I never heard of case hardening with motor oil, I use KCN when I have to but it scares me. What are the procedures for oil? It doesn't seem that it would supply enough carbon.

Reply to
Buerste

As I described Tom. You clean the parts, wrap them in SS foil and then bring them to temp. Once you've done so, you remove them from the furnace, cut open the foil "bags", then toss them in a can of nondetergent motor oil. You need to be quick and there will be smoke.

1018 has just enough carbon in it for this to work but O-1, O-6, or 8620 are much better.

In the olden days, wear plates for molds were made this way when O-6 wasn't avaliable. GraphMo, one of the original modified O-1 trade names and actually ASTM O-6, is basically just high carbon cold rolled steel with graphite added to it.

Getting 1018 done professionally is a better idea if you have to use it and in that case your write the order up as "Carburize and Harden" and specify a case depth or, if the thickness in relatively thin, specify through hardening. Through hardening leaves you with a 60-62 Rc result but it's obviously only useful in compression this way.

Case hardedned bolts are fairly common, or they used to be, because they could be removed when they stripped or rounded. Flame, or torch, hardening works the same way but you aren't heating the entire part, just the surface. You've probably got an entire collection of machines that were advertised with "Flame Hardened" ways when they were built. Induction hardening was the next process improvement and is still used today in many applications.

JC

Reply to
John R. Carroll

I think you've been misled about this, John. 1018 won't harden that way. It would need about 40 points of carbon to harden significantly from heating and quenching; 1018 is 18 points.

If you want to *case* harden 1018, you need to supply a carbon-supplying atmosphere at a temp. of over 1400 deg. F or so. That can be a case-hardening compound, or charred bone, etc., or a carburizing atmosphere (CO, most often) in a muffle furnace. Graphite will do it, but it's very slow and often won't raise the carbon potential enough on its own. It's used to make heat-treating boats because it produces an atmosphere that will leave the steel inside the boat roughly of the same carbon content it started with, or just slightly higher.

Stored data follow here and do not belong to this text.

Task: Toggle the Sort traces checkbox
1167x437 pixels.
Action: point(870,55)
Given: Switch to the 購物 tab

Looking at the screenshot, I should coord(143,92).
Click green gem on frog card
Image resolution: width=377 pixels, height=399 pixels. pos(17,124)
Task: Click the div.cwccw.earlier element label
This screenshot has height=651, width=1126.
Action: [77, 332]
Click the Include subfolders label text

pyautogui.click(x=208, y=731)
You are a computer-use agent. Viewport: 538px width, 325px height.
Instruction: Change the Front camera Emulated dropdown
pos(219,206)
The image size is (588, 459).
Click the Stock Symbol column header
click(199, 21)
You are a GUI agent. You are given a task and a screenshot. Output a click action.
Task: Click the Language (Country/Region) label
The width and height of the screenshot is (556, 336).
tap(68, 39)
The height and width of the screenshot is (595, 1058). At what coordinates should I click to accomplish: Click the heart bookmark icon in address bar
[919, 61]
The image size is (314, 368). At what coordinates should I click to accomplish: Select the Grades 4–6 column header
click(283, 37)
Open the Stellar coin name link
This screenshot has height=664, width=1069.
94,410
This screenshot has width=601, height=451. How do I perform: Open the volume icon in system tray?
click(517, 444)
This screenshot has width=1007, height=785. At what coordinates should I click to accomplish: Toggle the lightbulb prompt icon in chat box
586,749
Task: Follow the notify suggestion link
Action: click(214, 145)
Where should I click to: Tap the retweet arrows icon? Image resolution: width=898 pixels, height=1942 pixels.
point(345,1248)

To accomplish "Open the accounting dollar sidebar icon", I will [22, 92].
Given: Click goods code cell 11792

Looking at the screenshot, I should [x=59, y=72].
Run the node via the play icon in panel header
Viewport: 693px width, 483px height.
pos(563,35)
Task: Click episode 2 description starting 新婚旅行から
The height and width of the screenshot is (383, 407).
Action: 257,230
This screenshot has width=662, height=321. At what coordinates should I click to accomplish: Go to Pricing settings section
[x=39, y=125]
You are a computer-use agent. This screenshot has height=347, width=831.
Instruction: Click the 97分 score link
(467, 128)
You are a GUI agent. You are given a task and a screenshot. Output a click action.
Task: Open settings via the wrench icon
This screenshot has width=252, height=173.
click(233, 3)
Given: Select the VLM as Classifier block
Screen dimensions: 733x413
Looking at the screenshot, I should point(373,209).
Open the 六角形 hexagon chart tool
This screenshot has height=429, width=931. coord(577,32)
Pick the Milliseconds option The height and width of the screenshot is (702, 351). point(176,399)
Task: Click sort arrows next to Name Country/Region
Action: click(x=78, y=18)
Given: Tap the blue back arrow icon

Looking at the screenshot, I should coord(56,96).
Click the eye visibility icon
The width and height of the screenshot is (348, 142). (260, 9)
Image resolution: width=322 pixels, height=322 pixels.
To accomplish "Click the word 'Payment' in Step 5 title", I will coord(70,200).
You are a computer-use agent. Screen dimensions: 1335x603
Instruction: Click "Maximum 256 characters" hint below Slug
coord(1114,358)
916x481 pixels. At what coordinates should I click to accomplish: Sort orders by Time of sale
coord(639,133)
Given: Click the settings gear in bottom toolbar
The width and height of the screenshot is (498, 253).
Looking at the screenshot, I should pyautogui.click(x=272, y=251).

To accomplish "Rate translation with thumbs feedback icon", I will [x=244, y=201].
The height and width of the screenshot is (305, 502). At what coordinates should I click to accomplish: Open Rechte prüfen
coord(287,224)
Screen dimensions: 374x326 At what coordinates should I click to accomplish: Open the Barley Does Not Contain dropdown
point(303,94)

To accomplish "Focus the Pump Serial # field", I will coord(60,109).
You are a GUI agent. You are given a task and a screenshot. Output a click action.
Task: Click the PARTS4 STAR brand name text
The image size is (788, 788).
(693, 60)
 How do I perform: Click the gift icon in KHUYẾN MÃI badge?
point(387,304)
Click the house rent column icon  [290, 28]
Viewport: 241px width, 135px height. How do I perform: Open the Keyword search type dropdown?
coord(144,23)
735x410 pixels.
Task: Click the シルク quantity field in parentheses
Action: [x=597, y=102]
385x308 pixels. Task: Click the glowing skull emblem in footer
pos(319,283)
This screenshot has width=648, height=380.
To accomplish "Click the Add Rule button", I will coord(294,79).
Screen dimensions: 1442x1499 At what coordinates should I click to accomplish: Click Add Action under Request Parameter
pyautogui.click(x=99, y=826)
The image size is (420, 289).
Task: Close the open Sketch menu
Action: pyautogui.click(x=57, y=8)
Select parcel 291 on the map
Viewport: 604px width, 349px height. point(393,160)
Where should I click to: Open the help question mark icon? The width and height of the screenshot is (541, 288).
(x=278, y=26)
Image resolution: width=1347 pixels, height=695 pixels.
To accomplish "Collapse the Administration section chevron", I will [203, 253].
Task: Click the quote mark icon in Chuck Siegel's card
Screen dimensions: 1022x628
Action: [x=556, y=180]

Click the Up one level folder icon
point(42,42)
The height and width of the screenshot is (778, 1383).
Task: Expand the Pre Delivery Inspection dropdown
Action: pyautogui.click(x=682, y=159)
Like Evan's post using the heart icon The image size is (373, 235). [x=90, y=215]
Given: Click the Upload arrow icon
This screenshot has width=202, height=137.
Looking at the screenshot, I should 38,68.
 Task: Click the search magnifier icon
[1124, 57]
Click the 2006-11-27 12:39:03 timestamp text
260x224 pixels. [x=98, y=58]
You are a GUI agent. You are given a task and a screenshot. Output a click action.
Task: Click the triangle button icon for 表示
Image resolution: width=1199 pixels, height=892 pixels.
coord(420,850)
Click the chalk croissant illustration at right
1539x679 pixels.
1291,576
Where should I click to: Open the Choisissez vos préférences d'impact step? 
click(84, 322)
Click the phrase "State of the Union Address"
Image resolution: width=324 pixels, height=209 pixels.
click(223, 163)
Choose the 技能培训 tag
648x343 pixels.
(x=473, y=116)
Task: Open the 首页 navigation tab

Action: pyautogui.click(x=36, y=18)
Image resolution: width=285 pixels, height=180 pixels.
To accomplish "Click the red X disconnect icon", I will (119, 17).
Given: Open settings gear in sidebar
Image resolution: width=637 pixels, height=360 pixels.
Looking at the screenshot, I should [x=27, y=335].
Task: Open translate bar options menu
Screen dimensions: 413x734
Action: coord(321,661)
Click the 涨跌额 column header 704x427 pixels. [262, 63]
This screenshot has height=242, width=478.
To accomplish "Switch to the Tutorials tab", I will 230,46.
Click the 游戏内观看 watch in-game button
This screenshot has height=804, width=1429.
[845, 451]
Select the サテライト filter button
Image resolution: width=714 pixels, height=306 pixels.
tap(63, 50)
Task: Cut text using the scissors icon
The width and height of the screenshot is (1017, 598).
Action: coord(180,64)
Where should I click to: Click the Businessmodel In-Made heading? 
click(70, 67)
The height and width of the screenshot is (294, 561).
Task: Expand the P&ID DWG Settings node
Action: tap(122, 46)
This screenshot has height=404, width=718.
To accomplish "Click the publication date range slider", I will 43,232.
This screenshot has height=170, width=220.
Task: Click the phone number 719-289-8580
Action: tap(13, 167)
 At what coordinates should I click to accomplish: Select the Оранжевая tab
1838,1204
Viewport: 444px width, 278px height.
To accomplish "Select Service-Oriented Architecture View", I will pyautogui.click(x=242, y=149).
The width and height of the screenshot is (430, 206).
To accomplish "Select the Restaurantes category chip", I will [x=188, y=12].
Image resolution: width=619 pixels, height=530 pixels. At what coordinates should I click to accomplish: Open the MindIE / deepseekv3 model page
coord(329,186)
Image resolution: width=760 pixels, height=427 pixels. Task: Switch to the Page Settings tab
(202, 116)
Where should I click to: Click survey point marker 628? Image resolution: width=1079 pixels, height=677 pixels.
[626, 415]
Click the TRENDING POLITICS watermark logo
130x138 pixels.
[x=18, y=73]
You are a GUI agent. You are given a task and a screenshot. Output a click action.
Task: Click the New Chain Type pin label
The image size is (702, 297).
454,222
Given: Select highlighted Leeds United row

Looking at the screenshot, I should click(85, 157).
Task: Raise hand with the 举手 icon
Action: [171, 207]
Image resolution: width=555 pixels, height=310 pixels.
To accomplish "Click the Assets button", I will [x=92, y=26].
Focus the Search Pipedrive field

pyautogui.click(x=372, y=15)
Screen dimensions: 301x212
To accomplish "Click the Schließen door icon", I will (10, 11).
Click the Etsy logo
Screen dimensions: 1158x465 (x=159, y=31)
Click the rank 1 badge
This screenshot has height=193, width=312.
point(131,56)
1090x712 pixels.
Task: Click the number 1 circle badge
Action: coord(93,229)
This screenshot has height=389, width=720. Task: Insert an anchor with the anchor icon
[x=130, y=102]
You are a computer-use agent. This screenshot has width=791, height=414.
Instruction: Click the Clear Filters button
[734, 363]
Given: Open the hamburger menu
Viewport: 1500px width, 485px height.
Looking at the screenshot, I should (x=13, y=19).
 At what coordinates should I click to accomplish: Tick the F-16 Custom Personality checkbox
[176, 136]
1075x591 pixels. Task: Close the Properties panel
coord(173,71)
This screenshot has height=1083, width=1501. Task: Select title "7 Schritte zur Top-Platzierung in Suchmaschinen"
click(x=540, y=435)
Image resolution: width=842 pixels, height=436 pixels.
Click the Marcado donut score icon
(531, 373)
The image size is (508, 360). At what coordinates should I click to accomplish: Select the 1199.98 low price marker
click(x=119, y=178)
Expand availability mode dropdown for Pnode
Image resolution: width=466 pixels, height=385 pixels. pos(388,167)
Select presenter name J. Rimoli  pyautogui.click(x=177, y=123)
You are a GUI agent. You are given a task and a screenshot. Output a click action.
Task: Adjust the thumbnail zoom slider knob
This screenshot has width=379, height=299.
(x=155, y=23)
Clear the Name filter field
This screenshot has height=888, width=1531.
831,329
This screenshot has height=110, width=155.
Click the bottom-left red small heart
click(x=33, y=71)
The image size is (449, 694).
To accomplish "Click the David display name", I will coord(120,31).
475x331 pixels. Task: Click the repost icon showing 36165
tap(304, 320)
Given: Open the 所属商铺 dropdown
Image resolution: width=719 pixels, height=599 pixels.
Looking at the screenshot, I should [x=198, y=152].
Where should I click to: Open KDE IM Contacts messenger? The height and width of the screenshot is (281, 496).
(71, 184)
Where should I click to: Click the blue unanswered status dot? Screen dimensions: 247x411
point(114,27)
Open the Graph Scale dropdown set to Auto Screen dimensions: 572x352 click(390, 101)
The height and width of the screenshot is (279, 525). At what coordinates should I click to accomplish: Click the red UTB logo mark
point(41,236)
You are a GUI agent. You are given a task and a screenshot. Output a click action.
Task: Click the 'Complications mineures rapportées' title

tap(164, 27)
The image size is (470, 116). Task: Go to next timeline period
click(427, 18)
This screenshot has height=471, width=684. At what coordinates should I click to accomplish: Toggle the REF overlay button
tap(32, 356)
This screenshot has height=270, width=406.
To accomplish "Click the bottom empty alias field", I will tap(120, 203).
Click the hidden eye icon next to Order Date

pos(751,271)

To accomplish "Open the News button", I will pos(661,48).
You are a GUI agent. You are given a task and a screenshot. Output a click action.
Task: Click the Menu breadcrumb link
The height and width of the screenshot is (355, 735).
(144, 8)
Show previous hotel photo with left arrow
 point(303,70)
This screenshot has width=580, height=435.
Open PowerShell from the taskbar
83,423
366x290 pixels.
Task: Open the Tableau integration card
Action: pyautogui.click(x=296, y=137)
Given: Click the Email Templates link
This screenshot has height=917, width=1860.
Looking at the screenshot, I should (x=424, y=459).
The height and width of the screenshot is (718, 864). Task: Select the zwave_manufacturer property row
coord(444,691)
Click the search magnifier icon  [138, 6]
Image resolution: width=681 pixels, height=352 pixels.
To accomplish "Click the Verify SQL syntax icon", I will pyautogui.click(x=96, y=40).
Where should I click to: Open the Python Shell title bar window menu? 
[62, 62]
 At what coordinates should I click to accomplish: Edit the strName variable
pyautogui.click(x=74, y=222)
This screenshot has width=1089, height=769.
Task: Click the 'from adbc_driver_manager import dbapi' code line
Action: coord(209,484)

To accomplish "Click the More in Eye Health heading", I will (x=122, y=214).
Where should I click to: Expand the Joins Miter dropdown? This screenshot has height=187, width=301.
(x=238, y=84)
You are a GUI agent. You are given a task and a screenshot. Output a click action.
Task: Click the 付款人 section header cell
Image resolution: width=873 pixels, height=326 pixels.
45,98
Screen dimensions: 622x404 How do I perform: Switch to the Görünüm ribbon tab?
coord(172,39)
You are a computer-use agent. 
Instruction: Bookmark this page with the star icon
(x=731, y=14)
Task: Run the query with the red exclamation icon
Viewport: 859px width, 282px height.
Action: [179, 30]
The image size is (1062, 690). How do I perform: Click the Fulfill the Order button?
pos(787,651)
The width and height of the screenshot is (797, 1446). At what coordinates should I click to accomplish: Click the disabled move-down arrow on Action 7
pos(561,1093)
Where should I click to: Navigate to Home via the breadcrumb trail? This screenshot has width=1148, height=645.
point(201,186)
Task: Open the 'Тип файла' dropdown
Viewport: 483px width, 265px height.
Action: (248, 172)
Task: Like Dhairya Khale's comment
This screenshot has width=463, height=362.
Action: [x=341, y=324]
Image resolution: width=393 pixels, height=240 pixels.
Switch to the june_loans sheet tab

If you wrap 1018 in foil as you describe, raise it above critical temperature and quench it in oil or water, you will wind up with a

*marginally* harder material, because you'll have converted a very small amount of the ferrite to martensite. But, as I say, 18 points of carbon won't harden it much -- maybe 10 points on the Rc scale at the very most.

If you send those parts to a heat-treating shop and specify "carburize and harden," they'll probably do it in a muffle furnace with a carburizing atmosphere. That's not something you can do at home without a pretty elaborate setup, because a CO buildup, at high temperature, will turn your shop into a fuel-air bomb -- if it doesn't poison you to death first.

BTW, you can *color* case harden with a torch, but the carburized layer will be measured in microns of thickness, and will have no effect on mechanical properties of the part. But it will be pretty, if you're good at it.

-- Ed Huntress

Reply to
Ed Huntress

All I can tell you is that I've had to make hardened cores for molds out of CRS in emergencies a couple of times Ed. We did it the way I described and if Watkins still makes the thing, you can buy A Hot Spings Spas Grandee with a skimmer weir that has those very core pins in the injection mold that makes them. The weirs are Rovel and if the cores weren't hard they'd have been toast in a couple hundred shots the way the soft steel ones they replaced did. Weatherable ABS is fairly abrasive.

OTOH, you don't stop at ten at night on a Sunday to how hard anything is when your parts have to be on the company President's desk at six AM on Monday morning so who knows exactly what we ended up with. Watkins had forgotten to order a mold, or parts, for what was then their newest addition. I'd have ordered hardened core pins from DME otherwise.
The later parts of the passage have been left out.